** start Supplied information **
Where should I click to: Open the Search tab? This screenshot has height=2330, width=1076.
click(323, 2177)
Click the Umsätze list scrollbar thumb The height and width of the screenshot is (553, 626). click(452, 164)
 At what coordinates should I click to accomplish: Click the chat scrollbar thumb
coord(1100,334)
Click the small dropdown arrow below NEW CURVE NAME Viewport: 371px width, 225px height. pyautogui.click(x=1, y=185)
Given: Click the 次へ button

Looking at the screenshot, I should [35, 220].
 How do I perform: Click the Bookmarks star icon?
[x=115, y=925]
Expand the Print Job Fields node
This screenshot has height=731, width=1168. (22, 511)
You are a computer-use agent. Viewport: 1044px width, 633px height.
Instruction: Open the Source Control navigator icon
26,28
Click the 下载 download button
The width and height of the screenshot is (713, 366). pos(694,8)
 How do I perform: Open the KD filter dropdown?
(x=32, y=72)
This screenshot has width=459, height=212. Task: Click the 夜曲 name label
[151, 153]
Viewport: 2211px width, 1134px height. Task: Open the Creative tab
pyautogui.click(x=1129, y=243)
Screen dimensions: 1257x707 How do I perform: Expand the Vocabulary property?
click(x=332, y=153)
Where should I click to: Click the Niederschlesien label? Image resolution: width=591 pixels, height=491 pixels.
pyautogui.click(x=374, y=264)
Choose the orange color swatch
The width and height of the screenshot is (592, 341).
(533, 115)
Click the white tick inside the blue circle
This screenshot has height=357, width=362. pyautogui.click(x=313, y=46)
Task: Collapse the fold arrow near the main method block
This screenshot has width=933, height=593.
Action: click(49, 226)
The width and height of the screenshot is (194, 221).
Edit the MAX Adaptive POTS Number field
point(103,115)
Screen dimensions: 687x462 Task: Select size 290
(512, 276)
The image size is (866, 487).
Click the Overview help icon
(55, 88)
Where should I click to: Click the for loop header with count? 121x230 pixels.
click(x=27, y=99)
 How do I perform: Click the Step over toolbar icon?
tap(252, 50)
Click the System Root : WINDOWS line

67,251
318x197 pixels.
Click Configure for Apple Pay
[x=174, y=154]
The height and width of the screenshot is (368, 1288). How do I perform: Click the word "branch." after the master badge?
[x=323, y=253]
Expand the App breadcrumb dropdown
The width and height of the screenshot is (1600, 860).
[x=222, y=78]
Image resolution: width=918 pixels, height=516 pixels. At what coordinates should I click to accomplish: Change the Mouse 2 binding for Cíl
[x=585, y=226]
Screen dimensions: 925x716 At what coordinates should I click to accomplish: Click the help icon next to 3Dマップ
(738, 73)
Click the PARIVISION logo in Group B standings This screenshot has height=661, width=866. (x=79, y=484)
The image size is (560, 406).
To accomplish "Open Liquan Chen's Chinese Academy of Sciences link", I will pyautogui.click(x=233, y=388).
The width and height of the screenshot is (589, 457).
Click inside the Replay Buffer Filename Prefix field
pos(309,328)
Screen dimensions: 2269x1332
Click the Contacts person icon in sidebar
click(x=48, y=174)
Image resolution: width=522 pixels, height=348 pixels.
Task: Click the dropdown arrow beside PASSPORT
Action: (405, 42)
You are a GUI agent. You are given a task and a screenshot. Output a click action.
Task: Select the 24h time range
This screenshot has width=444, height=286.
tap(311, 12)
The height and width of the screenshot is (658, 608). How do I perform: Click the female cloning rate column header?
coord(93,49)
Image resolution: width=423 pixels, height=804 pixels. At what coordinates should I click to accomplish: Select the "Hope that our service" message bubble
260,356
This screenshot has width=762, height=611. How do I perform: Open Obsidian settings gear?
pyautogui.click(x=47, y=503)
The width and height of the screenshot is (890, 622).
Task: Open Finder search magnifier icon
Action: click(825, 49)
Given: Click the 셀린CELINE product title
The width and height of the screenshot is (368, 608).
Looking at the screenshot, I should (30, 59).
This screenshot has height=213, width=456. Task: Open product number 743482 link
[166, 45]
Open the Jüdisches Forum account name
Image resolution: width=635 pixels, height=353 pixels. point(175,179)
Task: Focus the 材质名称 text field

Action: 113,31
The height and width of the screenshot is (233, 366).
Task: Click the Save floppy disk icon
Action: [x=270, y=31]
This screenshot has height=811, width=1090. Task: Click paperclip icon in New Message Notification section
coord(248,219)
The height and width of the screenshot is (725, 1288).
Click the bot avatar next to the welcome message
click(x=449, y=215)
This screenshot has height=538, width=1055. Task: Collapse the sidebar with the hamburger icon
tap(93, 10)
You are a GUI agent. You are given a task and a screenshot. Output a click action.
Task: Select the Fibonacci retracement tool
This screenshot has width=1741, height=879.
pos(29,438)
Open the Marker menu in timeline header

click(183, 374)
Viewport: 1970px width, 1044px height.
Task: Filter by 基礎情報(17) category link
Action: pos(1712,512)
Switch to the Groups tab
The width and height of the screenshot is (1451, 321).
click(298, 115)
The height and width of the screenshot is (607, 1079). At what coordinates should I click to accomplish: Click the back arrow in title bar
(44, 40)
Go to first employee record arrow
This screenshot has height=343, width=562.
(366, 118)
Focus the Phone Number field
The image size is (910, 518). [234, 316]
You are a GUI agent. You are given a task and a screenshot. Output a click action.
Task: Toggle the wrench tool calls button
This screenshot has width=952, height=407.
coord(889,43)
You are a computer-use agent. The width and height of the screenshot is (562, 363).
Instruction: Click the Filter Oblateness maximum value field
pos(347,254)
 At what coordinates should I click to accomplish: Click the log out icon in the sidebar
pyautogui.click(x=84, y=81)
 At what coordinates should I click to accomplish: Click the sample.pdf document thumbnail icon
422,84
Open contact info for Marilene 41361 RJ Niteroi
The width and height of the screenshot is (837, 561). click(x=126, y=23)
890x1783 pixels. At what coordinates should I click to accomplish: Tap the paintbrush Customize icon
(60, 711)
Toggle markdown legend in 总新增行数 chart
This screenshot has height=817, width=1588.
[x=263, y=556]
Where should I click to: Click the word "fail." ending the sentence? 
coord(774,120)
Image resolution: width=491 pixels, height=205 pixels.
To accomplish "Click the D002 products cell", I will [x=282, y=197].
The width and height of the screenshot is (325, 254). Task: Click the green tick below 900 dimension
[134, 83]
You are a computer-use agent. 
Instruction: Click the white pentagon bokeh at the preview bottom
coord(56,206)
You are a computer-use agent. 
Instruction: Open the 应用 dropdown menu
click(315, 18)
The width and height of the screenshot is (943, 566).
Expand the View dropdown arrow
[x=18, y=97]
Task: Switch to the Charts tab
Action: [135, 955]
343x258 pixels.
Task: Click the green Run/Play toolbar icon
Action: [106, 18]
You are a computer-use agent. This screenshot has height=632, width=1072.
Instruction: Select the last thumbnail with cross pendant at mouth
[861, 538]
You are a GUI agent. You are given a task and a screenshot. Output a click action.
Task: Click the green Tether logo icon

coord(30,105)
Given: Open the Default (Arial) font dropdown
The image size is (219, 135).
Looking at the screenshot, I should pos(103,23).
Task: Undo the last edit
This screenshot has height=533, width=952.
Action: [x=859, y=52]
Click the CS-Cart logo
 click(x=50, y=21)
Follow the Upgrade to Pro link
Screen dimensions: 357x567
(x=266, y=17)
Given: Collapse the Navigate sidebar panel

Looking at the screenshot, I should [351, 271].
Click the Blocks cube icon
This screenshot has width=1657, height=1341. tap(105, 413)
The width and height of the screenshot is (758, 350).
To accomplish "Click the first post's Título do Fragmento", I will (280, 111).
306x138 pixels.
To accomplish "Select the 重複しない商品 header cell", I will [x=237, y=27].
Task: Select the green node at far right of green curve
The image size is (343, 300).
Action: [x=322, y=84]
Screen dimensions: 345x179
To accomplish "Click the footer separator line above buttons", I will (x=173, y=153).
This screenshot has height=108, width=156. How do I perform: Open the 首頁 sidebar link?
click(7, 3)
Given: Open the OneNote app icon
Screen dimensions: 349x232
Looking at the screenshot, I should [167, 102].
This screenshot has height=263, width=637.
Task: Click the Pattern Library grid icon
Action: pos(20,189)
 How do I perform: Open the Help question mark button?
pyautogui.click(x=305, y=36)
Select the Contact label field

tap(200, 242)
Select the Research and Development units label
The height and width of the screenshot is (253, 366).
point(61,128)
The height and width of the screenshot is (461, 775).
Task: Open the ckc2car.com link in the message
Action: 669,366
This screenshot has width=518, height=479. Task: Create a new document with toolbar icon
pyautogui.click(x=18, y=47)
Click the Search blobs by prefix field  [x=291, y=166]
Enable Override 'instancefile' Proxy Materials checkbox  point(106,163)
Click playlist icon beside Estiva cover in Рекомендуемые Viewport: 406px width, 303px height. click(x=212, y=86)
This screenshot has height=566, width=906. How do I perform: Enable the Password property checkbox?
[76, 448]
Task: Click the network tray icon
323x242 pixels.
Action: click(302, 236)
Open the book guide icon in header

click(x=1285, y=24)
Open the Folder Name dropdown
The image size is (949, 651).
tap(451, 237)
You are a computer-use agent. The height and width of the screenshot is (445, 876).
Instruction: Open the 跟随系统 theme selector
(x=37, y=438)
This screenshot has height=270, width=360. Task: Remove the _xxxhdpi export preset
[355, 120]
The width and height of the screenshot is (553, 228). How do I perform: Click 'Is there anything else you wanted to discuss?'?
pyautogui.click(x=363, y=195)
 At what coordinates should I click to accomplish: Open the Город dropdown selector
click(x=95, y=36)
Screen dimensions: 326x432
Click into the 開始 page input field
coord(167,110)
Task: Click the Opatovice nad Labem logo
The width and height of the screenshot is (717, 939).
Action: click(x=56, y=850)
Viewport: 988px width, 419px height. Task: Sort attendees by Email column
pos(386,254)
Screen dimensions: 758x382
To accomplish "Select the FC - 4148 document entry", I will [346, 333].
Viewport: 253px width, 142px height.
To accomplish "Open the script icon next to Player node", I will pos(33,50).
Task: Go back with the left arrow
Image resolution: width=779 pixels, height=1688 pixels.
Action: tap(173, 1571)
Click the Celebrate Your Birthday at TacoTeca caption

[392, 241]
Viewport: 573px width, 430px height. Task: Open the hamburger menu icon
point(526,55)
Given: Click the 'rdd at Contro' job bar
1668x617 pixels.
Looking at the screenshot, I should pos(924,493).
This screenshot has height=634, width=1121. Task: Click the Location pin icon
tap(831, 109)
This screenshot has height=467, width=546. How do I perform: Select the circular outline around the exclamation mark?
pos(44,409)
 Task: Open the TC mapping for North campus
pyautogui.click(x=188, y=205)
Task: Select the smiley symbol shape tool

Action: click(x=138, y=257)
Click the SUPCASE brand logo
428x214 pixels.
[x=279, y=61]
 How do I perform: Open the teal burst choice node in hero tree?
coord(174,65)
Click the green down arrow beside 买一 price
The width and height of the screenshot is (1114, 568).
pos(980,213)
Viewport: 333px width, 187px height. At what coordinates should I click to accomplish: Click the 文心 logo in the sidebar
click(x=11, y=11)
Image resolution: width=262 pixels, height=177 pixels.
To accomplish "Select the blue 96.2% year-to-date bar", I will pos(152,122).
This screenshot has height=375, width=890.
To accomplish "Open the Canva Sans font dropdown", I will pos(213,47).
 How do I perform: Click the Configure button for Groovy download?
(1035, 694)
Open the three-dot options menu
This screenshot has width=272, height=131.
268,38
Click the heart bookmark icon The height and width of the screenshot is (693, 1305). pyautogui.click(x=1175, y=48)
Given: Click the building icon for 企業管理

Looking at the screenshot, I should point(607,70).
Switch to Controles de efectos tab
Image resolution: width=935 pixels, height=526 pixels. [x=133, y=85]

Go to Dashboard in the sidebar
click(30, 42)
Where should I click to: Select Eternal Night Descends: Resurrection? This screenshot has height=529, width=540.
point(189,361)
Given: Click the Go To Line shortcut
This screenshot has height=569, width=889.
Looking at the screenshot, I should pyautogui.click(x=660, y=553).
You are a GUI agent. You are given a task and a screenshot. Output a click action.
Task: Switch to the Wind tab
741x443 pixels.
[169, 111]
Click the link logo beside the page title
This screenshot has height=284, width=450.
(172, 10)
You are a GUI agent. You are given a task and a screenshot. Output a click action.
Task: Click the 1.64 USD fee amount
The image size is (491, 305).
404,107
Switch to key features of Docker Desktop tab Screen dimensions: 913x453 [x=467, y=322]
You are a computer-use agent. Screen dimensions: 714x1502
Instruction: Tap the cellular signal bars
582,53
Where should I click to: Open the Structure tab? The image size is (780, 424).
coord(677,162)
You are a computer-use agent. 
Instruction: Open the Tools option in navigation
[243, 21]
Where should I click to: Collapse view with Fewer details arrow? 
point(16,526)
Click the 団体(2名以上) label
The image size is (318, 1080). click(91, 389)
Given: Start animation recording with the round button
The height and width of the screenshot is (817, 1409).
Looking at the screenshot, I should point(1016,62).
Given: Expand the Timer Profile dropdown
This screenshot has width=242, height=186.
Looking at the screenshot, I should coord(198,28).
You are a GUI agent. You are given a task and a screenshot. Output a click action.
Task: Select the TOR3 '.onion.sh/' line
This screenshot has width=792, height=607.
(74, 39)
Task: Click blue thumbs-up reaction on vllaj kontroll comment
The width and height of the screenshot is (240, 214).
** end Supplied information **
Aim
List every line of the records above that contains the word "Where", matching case exactly.

Worked solution
Where should I click to: Open the Search tab? This screenshot has height=2330, width=1076.
Where should I click to: Click the Niederschlesien label? Image resolution: width=591 pixels, height=491 pixels.
Where should I click to: Click the for loop header with count? 121x230 pixels.
Where should I click to: Click the word "fail." ending the sentence? 
Where should I click to: Select Eternal Night Descends: Resurrection? This screenshot has height=529, width=540.
Where should I click to: Open the Structure tab? The image size is (780, 424).
Where should I click to: Collapse view with Fewer details arrow? 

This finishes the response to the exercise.